Public Figures Analysis
This is my analysis of a publicly available dataset: "Public Figures". The public_figures.csv file contains information about 226 20th and 21st-century public figures. Please read the public_figures_data_dictionary file on GitHub (button at bottom of screen) for a more complete description of the variables. The final objective of this project is to build a model to predict the likability rating of a public figure, based primarily on their personality.
In this project, I did EDA, employed a principal component analysis (PCA) to identify personality types that explained the largest amount of variance, and built two prediction models: Least Absolute Shrinkage and Selection Operator (LASSO) and Random Forests, in order to predict a subjects likability based on their personality.
Exploratory Data Analysis
I immediately split the dataset into a training and test set.
Ask Questions about the Dataset
What Industry is the most liked, on average?
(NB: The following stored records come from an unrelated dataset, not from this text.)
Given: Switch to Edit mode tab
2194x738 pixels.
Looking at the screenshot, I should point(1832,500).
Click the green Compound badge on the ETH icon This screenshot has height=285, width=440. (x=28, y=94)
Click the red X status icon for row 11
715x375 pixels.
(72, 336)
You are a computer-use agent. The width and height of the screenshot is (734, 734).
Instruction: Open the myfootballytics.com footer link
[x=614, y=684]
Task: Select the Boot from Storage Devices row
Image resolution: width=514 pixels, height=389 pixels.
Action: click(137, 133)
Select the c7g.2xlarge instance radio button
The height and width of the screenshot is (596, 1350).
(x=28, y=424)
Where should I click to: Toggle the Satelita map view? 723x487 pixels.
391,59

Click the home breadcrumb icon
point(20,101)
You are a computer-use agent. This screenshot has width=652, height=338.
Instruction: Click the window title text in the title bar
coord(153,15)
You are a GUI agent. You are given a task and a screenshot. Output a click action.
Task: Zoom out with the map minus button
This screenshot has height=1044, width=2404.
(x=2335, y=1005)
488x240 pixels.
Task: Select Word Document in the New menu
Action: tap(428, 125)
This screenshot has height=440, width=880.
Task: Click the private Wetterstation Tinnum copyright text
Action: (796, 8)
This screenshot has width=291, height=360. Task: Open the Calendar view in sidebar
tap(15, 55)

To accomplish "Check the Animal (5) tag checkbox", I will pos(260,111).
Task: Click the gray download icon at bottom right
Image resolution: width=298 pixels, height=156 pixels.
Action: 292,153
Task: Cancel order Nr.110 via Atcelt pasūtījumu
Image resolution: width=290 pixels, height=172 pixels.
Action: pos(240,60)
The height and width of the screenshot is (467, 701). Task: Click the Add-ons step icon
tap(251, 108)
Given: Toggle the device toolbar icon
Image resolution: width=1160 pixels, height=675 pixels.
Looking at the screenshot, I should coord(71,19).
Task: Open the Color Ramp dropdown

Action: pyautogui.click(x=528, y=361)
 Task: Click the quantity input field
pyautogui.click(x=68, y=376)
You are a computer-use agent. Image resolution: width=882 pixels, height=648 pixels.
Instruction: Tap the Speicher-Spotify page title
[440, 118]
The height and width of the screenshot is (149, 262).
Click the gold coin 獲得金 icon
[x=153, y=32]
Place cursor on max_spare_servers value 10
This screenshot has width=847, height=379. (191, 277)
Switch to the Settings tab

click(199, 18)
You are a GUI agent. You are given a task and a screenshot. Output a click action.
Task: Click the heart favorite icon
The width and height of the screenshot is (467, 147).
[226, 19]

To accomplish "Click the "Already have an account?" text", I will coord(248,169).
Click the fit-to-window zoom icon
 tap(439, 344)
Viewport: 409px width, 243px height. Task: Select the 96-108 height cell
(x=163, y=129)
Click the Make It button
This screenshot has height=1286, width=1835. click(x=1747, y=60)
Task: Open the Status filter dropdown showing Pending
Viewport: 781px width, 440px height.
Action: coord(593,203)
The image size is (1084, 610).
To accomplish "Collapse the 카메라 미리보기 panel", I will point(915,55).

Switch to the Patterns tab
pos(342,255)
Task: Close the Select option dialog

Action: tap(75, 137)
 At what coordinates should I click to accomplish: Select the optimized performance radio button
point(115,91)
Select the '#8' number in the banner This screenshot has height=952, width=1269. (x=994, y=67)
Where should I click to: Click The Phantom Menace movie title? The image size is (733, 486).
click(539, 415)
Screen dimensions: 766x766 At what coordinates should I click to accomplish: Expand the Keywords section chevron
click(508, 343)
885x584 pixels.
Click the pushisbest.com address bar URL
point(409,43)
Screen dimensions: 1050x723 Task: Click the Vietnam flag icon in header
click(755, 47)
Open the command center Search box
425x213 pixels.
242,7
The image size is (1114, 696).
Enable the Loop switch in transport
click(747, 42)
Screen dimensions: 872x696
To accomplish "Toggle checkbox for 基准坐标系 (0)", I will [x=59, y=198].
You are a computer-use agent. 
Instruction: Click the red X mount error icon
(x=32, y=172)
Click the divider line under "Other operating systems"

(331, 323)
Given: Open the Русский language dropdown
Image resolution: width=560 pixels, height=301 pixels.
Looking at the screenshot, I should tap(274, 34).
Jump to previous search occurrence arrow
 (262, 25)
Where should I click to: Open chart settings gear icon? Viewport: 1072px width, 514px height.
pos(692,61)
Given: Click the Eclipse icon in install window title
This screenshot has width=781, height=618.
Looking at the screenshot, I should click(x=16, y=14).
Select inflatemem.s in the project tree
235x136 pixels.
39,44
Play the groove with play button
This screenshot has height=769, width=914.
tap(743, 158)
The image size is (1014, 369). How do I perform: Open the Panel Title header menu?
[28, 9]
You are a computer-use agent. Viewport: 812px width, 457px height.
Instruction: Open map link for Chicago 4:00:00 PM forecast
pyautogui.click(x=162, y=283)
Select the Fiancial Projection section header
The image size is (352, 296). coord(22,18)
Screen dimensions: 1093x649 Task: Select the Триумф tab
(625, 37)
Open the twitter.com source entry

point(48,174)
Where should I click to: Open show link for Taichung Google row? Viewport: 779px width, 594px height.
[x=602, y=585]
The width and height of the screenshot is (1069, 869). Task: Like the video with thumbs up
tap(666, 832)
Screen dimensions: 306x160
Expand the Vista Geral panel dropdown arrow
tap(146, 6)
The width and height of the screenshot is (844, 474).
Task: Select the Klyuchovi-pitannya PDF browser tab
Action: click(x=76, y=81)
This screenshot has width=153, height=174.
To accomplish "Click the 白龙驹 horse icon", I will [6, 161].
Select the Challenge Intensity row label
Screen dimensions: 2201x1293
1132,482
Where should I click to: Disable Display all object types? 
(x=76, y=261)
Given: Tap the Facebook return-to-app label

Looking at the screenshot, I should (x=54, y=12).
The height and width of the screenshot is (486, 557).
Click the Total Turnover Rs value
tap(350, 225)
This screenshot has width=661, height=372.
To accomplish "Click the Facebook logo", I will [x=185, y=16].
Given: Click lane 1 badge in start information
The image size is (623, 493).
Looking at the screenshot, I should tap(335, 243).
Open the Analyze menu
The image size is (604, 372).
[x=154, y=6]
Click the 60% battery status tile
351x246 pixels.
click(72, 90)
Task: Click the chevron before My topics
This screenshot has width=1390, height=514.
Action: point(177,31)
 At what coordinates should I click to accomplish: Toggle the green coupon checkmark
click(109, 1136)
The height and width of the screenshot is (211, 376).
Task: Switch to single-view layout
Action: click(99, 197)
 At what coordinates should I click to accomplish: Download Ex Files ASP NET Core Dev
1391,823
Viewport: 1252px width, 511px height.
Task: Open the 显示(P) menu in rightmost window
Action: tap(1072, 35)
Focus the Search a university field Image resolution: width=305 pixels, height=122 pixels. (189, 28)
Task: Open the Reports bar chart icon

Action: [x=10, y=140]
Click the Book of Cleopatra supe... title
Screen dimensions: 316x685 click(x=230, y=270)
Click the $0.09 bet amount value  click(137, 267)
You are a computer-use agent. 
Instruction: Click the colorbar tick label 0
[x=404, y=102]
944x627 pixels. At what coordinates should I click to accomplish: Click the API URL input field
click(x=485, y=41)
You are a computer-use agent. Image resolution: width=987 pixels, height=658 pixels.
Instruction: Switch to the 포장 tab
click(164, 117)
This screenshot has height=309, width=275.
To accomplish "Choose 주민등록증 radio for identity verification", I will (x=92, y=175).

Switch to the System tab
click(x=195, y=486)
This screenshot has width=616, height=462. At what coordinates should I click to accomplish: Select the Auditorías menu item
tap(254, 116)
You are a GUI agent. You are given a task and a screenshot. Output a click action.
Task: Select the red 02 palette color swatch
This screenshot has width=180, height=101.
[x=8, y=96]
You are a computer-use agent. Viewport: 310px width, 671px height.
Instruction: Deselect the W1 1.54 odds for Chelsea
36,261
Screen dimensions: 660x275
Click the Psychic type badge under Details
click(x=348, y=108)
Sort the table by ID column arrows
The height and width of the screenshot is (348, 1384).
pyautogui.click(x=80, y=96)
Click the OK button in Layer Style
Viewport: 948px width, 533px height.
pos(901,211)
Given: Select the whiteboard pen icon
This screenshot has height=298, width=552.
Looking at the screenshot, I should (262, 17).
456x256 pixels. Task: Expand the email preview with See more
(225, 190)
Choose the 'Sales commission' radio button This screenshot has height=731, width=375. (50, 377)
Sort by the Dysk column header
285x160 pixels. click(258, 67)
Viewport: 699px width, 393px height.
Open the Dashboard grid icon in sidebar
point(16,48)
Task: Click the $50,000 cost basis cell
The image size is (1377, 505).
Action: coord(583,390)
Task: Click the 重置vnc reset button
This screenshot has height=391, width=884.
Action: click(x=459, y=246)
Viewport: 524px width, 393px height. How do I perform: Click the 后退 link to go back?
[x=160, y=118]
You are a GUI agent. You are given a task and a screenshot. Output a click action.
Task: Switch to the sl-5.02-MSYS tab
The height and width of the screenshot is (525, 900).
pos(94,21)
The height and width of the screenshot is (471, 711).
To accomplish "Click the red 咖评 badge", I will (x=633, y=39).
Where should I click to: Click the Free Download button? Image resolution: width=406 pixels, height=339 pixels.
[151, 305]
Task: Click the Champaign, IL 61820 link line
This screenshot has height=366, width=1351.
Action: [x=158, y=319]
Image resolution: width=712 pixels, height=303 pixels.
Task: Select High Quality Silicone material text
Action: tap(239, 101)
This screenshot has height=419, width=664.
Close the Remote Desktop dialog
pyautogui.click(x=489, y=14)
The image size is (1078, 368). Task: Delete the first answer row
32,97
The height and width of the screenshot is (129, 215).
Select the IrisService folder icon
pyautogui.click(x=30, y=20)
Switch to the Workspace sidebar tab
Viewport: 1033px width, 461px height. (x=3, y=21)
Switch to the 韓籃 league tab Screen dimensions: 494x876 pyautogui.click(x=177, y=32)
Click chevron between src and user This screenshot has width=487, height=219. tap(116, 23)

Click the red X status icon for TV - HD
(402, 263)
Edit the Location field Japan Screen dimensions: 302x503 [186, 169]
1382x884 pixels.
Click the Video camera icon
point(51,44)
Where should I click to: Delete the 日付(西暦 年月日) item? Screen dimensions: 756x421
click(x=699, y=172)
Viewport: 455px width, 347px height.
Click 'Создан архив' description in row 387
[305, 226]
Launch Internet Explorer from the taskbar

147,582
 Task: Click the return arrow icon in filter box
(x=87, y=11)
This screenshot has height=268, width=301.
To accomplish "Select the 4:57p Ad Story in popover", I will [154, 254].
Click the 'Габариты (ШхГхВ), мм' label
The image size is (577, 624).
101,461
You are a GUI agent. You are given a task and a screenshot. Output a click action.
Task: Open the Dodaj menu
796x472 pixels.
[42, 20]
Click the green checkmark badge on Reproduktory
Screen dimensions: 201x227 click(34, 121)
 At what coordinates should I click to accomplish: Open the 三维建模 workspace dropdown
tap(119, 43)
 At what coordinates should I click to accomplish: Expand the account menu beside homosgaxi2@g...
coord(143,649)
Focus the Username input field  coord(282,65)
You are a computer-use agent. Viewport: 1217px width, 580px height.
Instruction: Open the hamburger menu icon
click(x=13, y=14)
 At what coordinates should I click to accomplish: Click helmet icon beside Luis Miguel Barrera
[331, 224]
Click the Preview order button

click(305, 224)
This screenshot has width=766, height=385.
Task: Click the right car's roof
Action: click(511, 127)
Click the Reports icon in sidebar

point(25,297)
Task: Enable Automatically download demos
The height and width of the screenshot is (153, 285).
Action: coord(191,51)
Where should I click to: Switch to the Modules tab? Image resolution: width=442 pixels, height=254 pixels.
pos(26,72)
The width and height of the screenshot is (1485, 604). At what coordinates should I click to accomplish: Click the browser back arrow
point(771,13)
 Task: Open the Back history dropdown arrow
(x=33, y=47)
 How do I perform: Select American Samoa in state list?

Surprisingly, Natural Sciences is at the top. I would expect “Team Sports” or “Film and Theater” to be at the top, because those are the things people are most engrossed in out of all these, in my experience. Maybe it’s because while “Team Sports” and “Film and Theater” have the highest ratings, they also have some of the lowest ratings because there are some athletes and film and theater people who have some very undesirable attributes that are revealed because they are in the spotlight, whereas for people in the natural sciences, their personalities aren’t always under the microscope, so people can’t say many bad things about them.
Of the favorable attributes, who has higher scores out of those in the “Team Sports”, “Film and Theater”, and “Natural Sciences” industries?
*For the favorable attributes, I will use the ones that are clearly favorable : TIPI_1:“Extroverted, enthusiastic”, TIPI_3: “Dependable, self-disciplined”, TIPI_7: “Sympathetic, warm”, TIPI_9: “Calm, emotionally stable”




These results make sense. For TIPI_1: “Extroverted, enthusiastic”, I would expect athletes and actors/actresses to be seen as having this quality more than those in the natural sciences. For TIPI_3: “Dependable, self-disciplined”, I would expect those in the natural sciences and team sports to be seen as more dependable and self disciplined than those in acting, because self-discipline is crucial for maintaining peak physical condition, and dependability is needed to become well-known int he natural sciences. For TIPI_7: “Sympathetic, warm”, I don;t picture people in the natural sciences as warm and sympathetic, becasue we generally don;t see that side of people who are famous for that profession. I would expect to see those in the film and theater occupation as the clear leader for this category, but here the results are pretty similar. For TIPI_9: “Calm, emotionally stable”, we see that natural sciences far surpasses the other two categories, because even if these people are not calm and emotionally stable, we generally don’t see that type of behavior publicized.
I’ll bet that as age increases for those in the “TEAM SPORTS” or “INDIVIDUAL SPORTS” categories, likability increases faster than in the “NATURAL SCIENCES” category, because I feel like people like retired athletes much more than active athletes, because retired athletes can’t threaten your team’s playoffs hopes and aren’t always in the headlines for doing bad stuff on the field/court.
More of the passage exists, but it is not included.